“The tinklers, aye, ha! ha! those merry bells,
We carried up from France to Limerick,—
And nearly lost in a confounded gale,—
Aye, aye, old top, by these there hangs a tale,—
I heard from one who wounded lay and sick,—
A soldier who had seen a hundred hells.”
“Those bells were taken in a bloody war
Sir,—what is that to thee?—another drink!”
Sordino forced a laugh, and ordered wine,—
A bottle of old port—none did decline,
But drank, until the weak began to wink,
And Silence made encroachment round the bar.
The sailor bibbed the longest, ate his roast,
And told Sordino, how the bells were sold
To a great churchman in the Irish isle,
That they are ringing daily from a pile
Most venerable, whence no price of gold
Can e’er return them to their native coast.
Sordino knew, they were his own, and smiled
To learn the place where strangely they had landed,
And when the sailor swore it all was true,
Sordino from the company withdrew,
But not before it was of him demanded,
That what he heard for ever must be “tiled.”
XXVII
Sordino looking for his boy that night,
Found him departed, whither, none could tell;
They sought him in the tavern and the street,
But all in vain; the watchman on his beat
Was queried, as he passed and cried: “All’s well!”
And laughingly replied: “He’s out of sight!”

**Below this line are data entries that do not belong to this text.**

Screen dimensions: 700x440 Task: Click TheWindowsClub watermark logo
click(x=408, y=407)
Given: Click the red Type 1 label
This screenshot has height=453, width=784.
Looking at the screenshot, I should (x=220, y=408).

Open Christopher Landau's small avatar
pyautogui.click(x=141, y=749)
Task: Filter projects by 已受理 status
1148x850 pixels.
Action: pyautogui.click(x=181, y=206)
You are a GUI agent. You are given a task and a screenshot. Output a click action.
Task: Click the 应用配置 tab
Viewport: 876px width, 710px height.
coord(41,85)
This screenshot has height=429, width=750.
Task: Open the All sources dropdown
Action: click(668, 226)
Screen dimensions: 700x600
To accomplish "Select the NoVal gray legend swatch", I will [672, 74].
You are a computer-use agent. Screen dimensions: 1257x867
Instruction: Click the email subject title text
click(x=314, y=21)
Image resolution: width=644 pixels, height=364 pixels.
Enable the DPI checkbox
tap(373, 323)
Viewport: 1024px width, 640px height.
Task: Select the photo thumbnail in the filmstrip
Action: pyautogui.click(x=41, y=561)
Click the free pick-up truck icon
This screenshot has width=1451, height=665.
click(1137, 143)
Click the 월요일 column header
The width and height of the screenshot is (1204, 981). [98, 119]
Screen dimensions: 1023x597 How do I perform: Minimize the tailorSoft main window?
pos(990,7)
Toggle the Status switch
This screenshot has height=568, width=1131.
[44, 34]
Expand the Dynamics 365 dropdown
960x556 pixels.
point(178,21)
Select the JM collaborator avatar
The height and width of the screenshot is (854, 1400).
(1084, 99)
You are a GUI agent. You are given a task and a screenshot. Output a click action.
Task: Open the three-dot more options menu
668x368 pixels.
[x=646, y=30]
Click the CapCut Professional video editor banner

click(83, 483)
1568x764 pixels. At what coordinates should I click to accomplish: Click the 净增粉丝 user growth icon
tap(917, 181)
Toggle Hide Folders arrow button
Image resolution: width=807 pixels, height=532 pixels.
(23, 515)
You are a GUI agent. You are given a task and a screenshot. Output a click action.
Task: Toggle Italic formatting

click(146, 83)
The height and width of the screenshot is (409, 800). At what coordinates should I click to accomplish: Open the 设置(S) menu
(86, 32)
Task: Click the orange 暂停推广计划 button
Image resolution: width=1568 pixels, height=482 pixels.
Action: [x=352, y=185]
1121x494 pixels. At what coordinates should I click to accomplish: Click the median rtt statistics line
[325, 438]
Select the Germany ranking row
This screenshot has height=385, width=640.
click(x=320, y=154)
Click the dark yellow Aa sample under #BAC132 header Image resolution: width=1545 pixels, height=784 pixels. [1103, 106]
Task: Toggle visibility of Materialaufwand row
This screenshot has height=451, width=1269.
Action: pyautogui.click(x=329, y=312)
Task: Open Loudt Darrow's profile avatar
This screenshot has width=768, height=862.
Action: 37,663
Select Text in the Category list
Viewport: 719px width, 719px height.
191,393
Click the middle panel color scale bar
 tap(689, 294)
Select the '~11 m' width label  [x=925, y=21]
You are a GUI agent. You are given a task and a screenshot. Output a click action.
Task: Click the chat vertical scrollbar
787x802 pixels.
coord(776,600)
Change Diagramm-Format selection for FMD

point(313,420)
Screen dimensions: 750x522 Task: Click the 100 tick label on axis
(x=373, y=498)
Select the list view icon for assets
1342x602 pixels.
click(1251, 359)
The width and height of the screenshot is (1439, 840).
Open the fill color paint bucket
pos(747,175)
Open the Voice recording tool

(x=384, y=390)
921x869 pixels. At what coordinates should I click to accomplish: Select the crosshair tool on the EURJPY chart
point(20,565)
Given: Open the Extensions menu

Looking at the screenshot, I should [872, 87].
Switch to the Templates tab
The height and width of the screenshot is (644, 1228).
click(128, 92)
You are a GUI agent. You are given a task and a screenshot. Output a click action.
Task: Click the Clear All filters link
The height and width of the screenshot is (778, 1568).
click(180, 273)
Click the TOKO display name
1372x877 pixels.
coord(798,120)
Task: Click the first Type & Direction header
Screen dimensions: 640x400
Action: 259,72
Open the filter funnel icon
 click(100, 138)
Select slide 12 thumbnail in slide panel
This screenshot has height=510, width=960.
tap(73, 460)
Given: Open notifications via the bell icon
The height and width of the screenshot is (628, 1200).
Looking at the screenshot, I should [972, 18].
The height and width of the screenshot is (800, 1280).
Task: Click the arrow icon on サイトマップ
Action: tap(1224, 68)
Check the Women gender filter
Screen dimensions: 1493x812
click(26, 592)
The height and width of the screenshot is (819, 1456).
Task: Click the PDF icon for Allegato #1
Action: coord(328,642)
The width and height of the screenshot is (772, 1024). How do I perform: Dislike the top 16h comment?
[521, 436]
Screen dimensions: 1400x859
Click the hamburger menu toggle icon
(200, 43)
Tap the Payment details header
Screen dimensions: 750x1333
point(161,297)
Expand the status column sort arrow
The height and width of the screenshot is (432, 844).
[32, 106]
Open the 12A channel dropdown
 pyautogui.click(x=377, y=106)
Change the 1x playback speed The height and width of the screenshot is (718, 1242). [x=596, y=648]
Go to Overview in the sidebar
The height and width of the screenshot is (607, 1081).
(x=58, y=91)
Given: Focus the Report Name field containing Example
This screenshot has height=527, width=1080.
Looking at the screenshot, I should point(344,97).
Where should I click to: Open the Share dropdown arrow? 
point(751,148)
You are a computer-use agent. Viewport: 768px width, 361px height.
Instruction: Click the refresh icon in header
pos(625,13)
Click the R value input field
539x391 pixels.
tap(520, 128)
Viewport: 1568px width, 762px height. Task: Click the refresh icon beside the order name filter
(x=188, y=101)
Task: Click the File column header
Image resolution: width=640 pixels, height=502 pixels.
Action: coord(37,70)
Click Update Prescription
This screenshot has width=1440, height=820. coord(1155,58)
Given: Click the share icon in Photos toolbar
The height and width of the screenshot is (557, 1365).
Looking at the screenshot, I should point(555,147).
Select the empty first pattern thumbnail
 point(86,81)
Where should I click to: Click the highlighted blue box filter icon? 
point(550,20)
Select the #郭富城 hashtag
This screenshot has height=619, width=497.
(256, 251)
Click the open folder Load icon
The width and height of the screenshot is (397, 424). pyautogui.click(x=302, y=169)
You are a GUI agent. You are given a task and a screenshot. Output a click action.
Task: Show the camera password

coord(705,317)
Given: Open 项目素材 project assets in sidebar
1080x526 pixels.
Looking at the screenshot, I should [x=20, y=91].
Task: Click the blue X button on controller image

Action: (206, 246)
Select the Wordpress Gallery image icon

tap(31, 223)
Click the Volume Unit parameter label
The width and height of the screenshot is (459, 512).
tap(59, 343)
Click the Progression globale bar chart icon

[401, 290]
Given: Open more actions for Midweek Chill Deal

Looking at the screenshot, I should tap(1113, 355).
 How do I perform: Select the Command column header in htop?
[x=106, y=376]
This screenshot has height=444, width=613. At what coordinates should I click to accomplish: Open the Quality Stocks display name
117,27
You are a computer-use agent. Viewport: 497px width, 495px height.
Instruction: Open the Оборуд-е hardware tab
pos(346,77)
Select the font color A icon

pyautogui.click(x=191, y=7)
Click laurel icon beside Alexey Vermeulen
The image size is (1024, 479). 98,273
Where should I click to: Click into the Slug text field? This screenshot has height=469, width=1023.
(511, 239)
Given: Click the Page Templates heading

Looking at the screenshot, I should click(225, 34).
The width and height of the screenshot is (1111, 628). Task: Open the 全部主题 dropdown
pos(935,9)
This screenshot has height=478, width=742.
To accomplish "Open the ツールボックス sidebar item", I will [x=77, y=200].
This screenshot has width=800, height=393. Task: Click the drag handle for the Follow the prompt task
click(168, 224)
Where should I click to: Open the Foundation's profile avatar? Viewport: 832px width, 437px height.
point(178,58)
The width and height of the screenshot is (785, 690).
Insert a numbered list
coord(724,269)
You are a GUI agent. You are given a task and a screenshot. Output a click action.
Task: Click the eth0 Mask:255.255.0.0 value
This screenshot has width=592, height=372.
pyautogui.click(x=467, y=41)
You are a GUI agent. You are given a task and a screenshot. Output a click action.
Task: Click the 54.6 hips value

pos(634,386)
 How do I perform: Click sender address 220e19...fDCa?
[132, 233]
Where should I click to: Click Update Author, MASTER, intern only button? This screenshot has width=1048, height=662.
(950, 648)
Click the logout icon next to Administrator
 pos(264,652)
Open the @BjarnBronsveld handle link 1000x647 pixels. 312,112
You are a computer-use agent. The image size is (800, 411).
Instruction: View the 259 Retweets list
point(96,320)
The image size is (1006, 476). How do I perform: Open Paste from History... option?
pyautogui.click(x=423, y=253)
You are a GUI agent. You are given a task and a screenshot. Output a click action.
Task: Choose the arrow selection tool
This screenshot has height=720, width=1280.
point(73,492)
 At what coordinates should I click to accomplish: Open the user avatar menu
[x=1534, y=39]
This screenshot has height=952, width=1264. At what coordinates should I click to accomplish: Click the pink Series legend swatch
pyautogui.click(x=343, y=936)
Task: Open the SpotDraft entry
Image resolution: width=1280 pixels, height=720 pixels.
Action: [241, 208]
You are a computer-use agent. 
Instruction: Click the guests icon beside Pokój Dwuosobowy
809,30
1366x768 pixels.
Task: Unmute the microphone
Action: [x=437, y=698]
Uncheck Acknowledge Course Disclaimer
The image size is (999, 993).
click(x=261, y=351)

The boy had weary grown and sick for home,
When he his master saw with drunkards douce,
And dared the denseness of the fog, to find
That place which daily occupied his mind,—
The little cottage ’mongst the trees, recluse,
Seemed grander than the city’s pillard dome.
A dog might find its way, but not a child,
Through such a maze, bewildering and weird;
He thought, he surely knew the homeward road,
And eagerly, for hours, he onward strode,
But only to discover, what he feared:
He was as lost as ’mid a forest wild.
The Thames was like a spectral realm of sound
And shapes: The masts of many ships at tow
Were dimly visible, and larger seemed,—
Like mighty giants, as the moonlight beamed
Into the woolly fog. The sounds below:—
The river’s song, and baying of a hound.
All else was silent till a sailor coughed
And damned the dog which thus disturbed his sleep;
And now the wand’ring lad called out in fear:
“I’m lost, oh, help me, who-soe’er is near!”
To which a voice arose, as from the deep:
“It is a lubber straying from his croft.”